- **Quoted text**

It is the time of year in my part of the world when football teams at the college and high school levels are having their homecoming celebrations. Schools and their surrounding communities take on festive, carnival atmospheres, bedecking themselves in streamers, ribbons, trinkets, and flowers to celebrate their foremost athletes and public representatives, and stadia and gymnasia fill during the week and on game-days to give people space and time in which to voice their support as football players and other athletes are paraded out and praised.

My daughter’s first homecoming mum
Image is mine of a creation by AJ’s Flowers in Johnson City, Texas. Tell ’em I sent you.

For the colleges I attended, homecoming games this year come on 19 October and 9 November 2024; I don’t think I can make either event or much if any of the celebrations leading up to them. For the high school I attended, the game is 11 October 2024; I doubt I’ll be there, either. But I was at the homecoming game–as well as the community pep rally a couple of days earlier–for the high school where I live, which took place on 20 September 2024 and which, alas, the home team lost. My daughter was, as well, and I have to note that her engagement in homecoming events this year, as well as in the past several years, have been markedly different than what my own were at her age (and throughout my school career).

My daughter, Ms. 8, is much more heavily involved in school culture than I was when I was her age. (As I write this, she is in fifth grade.) Although it was the case that each of the elementary schools I attended had its own mascot, colors, school song, and the like, overt attempts by the school district I attended to foster in-group identification, school spirit, and competition, I…didn’t really get into things at that point. I didn’t participate in the inter-campus rivalries that seemed to be promoted and that I later learned were actually in force to some extent among my contemporaries. (It was an admittedly limited extent, given the limited opportunities for direct competition, but it was there.) I didn’t have much to do with extracurricular activities at that time; I took part in a few academic events, but those were inter-district, not intra-district, and they were more in the spring than the fall, in addition to being quiet, individual events that do not often attract much attention, if any. More broadly, I didn’t feel school spirit; I didn’t feel like I was part of some larger thing, certainly not the way I was told, directly and by saturation in the media at work in the time and place, that I ought to feel it. (I still have…some unease with it, although I feel it more now than I did then. I am aware of having…missed much, and the gaps tell.)

- **Provided material**
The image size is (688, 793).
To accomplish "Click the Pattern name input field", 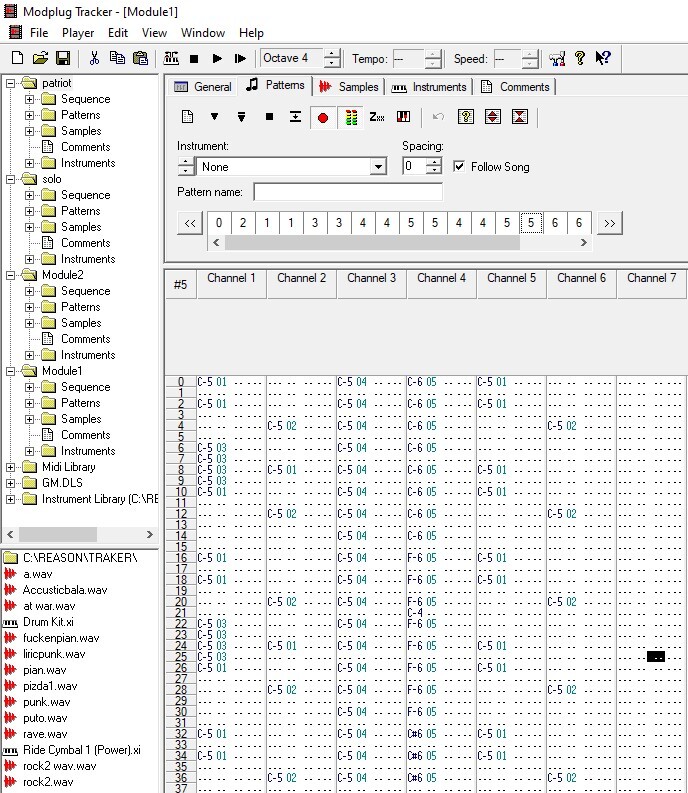I will pos(348,192).
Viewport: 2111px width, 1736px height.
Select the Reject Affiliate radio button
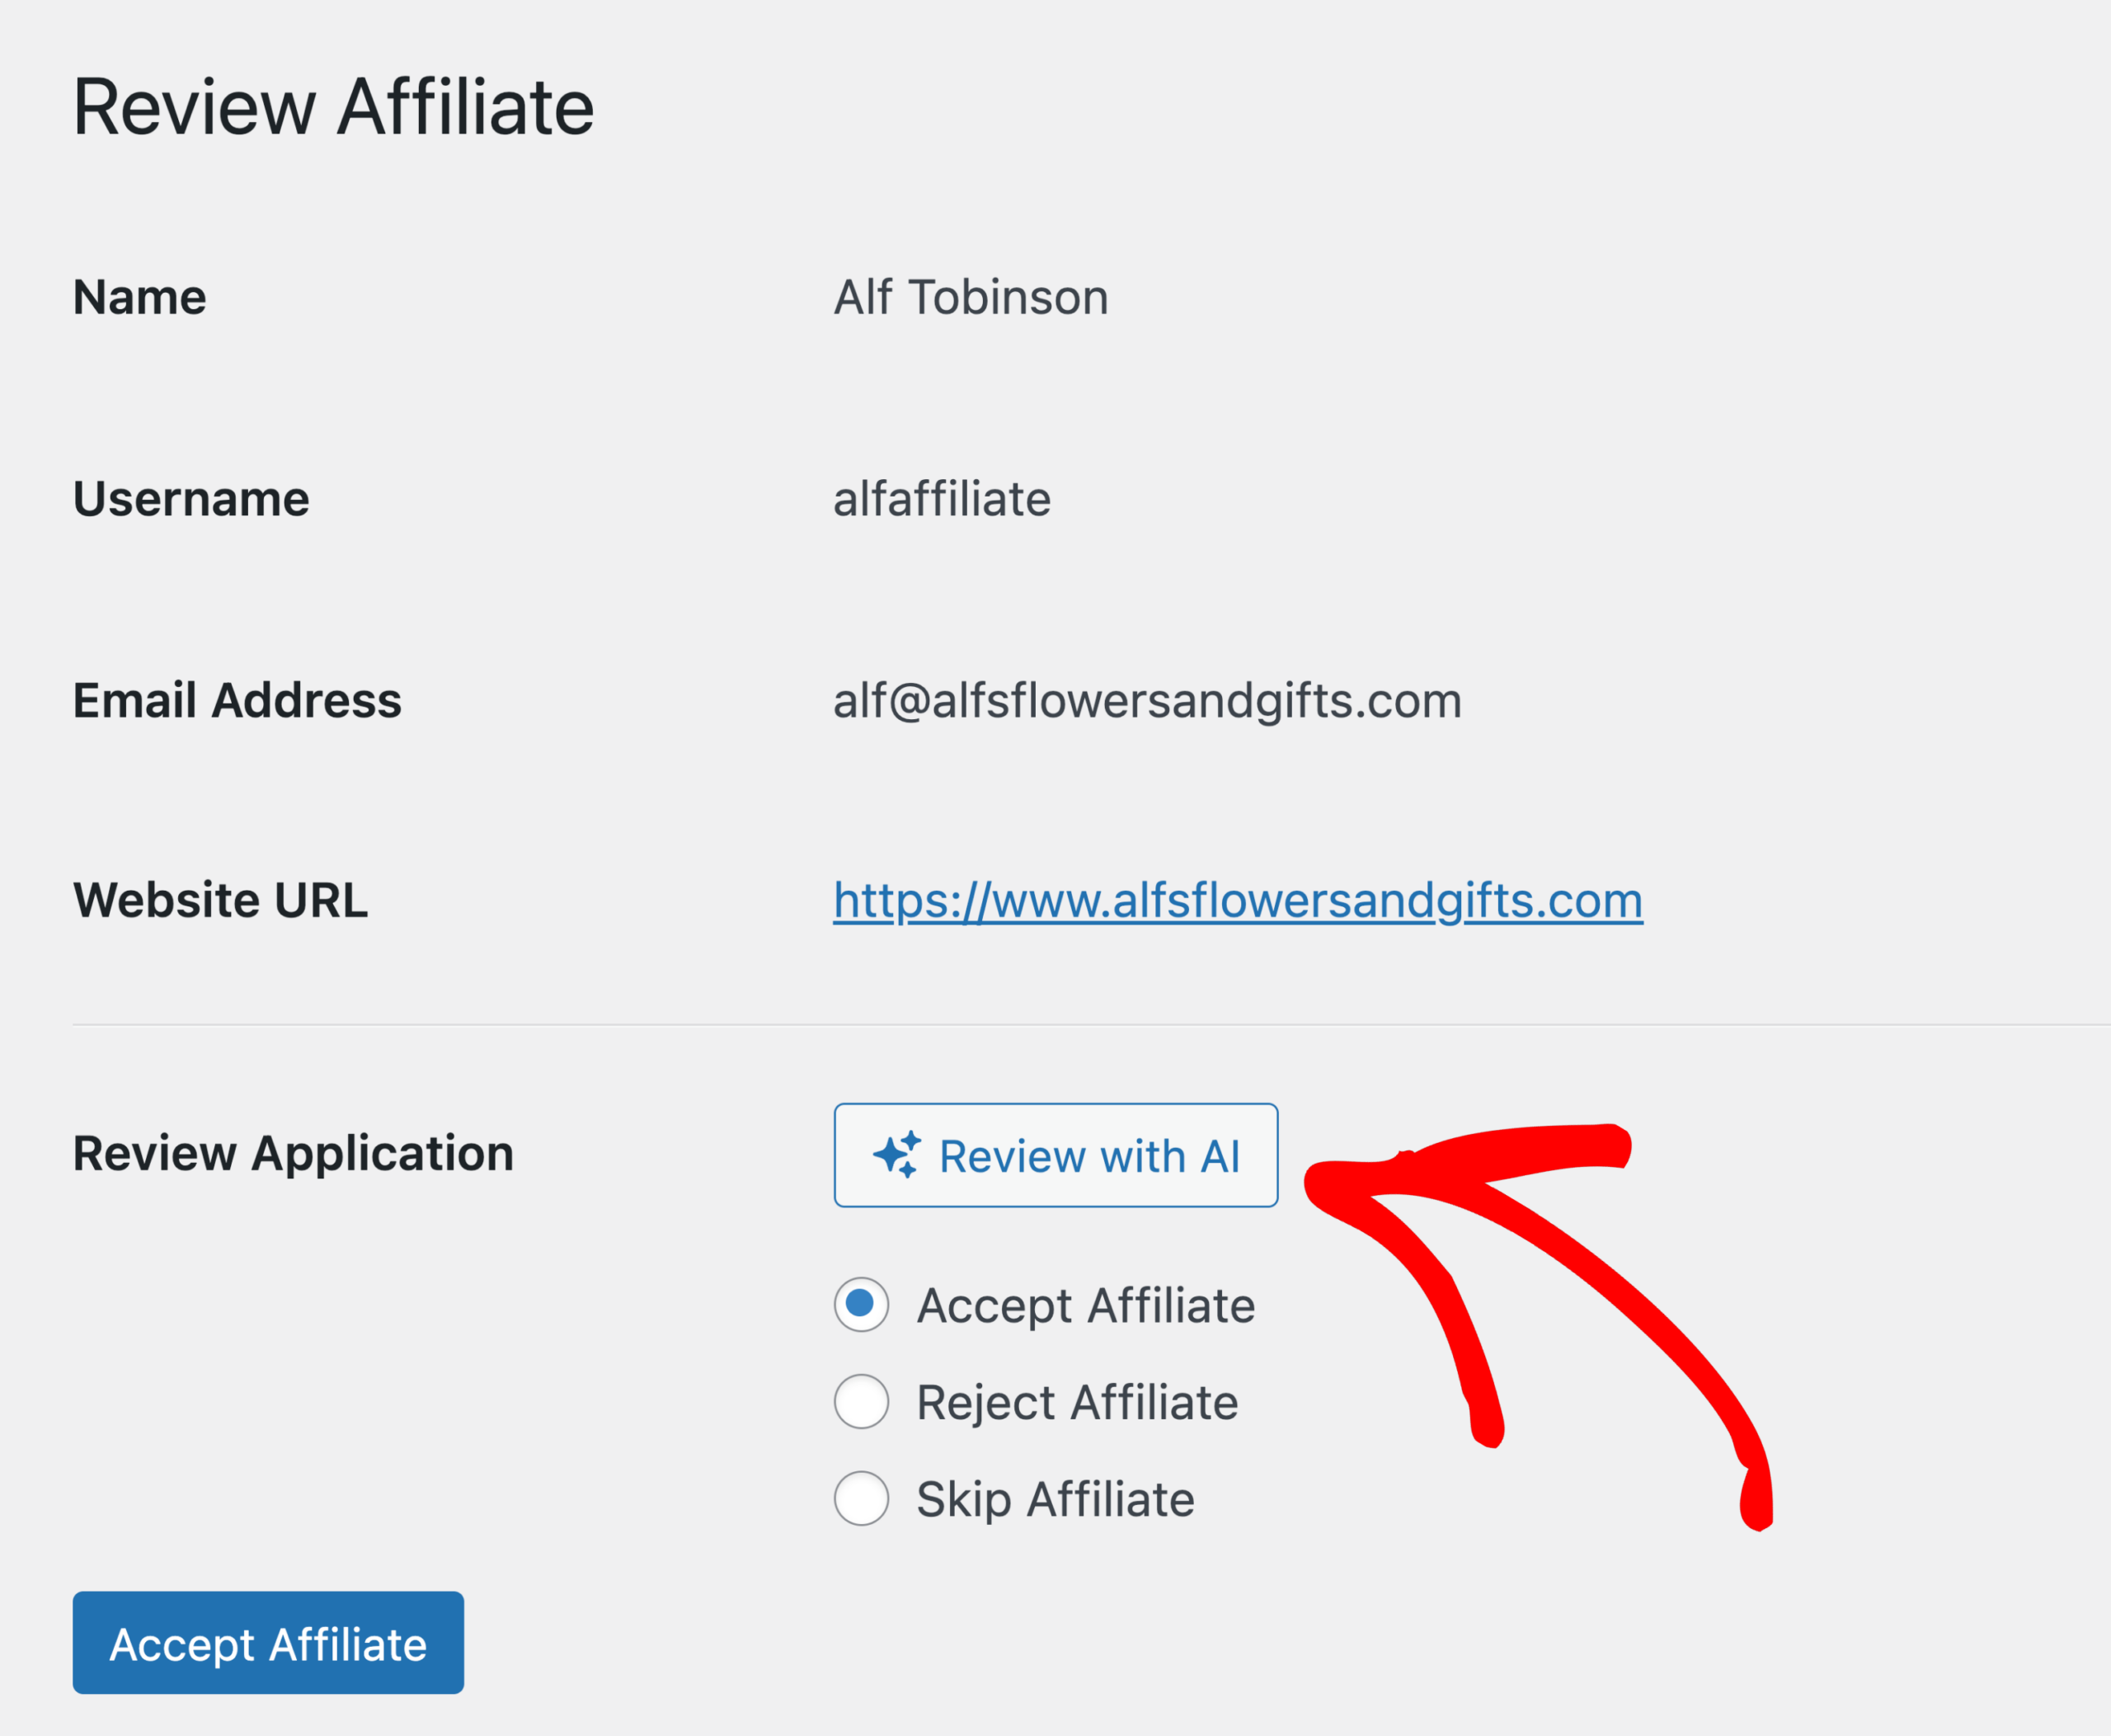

- **Your task**
Return the part of the homecoming essay that begins at the words "It is the time" and stops after "out and praised.", copied word for word.

- **Problem solution**
It is the time of year in my part of the world when football teams at the college and high school levels are having their homecoming celebrations. Schools and their surrounding communities take on festive, carnival atmospheres, bedecking themselves in streamers, ribbons, trinkets, and flowers to celebrate their foremost athletes and public representatives, and stadia and gymnasia fill during the week and on game-days to give people space and time in which to voice their support as football players and other athletes are paraded out and praised.